目を閉じてもなかなか眠れなかった俺は何度もごろごろしているとなにやら違和感を感じた。
違和感というより、何者かの気配がするのだ。
でもいっこうに動く気配がなくただ見られているだけのようだ。
誰だよ、俺の時期に来るであろう安眠の睡眠を妨げたやつは…!
俺は目を開けずに考えてみた。
レイシューだろうか?
でもあいつはぐっすり寝てるはずだし、用があってもじっと起きるのを待っているわけがない。
ならば様子を見に来たフィアナか?
いや、あいつは一度くいついたらベルガ並に頑固だしリッツェル並に腹立たしいからそう簡単に読書を中断したりしないだろう。

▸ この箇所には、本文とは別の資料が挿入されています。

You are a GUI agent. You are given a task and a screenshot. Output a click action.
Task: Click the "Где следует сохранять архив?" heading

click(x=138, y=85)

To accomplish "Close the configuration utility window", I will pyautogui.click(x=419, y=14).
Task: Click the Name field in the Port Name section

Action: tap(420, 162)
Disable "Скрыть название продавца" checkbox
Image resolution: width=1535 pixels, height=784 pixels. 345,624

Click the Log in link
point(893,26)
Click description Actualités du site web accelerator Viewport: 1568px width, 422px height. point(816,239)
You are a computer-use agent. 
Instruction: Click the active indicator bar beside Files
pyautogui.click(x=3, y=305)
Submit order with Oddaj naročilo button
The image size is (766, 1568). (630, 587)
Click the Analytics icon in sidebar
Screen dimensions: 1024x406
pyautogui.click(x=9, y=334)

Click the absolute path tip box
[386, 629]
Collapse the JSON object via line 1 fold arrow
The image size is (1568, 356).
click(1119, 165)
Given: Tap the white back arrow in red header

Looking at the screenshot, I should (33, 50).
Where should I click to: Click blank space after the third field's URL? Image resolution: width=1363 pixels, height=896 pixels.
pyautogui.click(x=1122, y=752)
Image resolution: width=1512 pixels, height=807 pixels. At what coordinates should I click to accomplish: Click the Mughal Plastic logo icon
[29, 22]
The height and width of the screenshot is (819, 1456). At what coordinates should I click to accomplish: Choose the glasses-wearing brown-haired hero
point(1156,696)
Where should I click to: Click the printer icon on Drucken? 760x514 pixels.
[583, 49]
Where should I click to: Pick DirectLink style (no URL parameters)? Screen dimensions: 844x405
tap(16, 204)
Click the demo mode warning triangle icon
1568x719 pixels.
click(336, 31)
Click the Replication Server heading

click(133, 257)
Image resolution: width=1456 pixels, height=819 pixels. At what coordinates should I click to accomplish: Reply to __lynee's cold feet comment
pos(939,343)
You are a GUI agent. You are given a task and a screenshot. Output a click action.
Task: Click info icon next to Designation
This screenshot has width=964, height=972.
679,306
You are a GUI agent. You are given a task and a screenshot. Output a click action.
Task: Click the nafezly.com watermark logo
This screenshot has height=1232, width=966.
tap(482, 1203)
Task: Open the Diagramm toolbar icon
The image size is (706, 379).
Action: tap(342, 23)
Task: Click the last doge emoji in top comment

それに本を読み始めるまでに部屋割のことで少し言い合ったから、どうせイライラ解消にでも本を読んでいることだろう。
あいつは昔から周りにあたったり自身のストレス発散法を知らないが故に、自分の好きなことに熱中することで怒りをしずめていた。
ベルガはこんなきもいことしないし、リッツェルの場合は今頃俺は実験台になっているだろう。
………じゃあ、いったいこいつは誰なんだ?
いっそのこと殺気でも出してくれれば一思いに倒せるのに、ただ観察するだけ。
「………わぁ…」
しばらくすると近くで感嘆するような声。
……………女?……それも若い…。
思いきってゆっくり目を開けてみる。
さっさとそうしてればよかった。
そうすれば俺の目に輝いてうつった少女をもっと早くに見れたのに。